### REQUIRED ACTION
In how many lines of the records does the word "computer" appear? Reply with the number and nothing else.
________________
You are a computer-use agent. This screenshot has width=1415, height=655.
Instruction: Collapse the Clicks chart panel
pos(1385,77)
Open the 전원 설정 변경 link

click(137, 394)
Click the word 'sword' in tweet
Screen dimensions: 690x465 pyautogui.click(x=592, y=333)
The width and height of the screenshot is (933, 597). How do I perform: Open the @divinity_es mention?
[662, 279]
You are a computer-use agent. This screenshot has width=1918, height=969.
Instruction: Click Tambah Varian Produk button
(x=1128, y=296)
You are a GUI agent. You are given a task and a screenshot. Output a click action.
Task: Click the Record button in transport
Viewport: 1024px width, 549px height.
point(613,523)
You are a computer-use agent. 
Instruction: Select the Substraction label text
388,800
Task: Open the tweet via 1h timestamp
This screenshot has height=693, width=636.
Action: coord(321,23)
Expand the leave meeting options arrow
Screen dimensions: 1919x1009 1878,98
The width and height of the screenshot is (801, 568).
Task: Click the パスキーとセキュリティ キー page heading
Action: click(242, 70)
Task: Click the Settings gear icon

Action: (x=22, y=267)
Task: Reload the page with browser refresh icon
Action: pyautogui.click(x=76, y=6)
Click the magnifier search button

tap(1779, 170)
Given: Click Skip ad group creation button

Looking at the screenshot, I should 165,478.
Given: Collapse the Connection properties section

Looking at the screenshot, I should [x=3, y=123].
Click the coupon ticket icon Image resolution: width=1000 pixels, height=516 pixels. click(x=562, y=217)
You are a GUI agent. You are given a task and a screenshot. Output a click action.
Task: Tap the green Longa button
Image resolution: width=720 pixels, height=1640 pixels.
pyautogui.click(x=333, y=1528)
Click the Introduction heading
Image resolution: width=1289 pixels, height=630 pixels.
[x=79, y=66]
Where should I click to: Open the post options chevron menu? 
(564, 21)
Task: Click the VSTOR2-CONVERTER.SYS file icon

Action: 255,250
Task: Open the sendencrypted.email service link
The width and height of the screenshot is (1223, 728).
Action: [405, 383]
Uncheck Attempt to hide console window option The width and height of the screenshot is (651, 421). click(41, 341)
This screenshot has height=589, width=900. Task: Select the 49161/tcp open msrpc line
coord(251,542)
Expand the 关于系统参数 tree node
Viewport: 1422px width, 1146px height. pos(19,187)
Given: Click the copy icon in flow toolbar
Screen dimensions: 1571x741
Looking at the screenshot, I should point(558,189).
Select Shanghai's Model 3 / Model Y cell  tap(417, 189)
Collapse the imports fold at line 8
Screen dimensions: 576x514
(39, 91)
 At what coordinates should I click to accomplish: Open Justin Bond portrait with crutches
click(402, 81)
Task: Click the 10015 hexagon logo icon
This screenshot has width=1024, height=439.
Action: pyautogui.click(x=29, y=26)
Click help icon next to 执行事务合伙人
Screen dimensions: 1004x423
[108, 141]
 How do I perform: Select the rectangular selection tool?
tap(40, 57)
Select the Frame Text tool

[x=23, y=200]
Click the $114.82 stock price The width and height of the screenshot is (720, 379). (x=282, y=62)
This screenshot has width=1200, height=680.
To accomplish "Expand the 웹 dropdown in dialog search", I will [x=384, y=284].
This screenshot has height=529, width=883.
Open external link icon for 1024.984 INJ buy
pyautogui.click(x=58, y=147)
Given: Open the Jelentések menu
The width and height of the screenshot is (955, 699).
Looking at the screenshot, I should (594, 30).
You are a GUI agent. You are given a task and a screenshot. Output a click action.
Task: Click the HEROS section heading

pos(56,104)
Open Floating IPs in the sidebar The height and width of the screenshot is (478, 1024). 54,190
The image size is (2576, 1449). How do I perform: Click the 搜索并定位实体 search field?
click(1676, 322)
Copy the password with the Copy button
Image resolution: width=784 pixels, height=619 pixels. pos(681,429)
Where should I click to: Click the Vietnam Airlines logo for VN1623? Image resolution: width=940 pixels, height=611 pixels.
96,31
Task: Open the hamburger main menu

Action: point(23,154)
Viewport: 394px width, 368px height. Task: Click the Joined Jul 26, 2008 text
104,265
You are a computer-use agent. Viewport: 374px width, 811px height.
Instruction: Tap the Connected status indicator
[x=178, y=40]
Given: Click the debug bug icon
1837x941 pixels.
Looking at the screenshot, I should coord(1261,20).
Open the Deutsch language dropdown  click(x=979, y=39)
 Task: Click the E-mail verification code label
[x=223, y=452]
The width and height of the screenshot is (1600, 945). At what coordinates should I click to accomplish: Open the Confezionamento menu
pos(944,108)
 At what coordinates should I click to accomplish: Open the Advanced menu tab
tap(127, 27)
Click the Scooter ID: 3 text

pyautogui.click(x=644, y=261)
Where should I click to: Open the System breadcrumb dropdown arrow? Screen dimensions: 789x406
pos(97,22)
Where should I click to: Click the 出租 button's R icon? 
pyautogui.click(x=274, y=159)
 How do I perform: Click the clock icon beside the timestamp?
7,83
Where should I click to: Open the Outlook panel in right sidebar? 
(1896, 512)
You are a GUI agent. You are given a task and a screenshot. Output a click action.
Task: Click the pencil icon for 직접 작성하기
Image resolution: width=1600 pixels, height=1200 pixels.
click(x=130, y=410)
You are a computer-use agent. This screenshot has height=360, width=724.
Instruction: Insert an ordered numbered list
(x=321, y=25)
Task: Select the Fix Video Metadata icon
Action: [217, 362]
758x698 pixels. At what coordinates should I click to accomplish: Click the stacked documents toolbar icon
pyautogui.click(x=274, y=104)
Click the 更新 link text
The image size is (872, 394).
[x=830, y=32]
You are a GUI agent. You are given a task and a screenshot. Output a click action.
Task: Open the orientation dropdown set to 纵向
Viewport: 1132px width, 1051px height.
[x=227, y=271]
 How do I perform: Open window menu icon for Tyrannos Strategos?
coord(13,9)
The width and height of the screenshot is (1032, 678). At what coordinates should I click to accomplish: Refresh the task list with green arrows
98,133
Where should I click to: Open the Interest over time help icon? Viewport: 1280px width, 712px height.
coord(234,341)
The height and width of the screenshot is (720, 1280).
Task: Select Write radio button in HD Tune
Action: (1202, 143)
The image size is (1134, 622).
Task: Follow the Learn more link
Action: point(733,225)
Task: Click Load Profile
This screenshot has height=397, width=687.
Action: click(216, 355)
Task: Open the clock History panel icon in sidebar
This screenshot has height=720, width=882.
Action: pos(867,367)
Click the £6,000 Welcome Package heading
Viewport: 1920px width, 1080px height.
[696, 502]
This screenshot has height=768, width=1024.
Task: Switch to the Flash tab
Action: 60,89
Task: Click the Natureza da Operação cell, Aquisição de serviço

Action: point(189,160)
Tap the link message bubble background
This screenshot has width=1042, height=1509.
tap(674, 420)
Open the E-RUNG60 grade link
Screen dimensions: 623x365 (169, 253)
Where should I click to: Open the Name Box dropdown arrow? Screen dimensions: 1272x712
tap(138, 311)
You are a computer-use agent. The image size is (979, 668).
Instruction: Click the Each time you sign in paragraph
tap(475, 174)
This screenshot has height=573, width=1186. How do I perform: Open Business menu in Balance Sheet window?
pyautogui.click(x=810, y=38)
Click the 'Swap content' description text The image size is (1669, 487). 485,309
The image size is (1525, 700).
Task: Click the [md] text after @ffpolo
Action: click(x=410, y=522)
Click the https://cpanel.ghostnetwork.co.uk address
________________
### WRITTEN ANSWER
6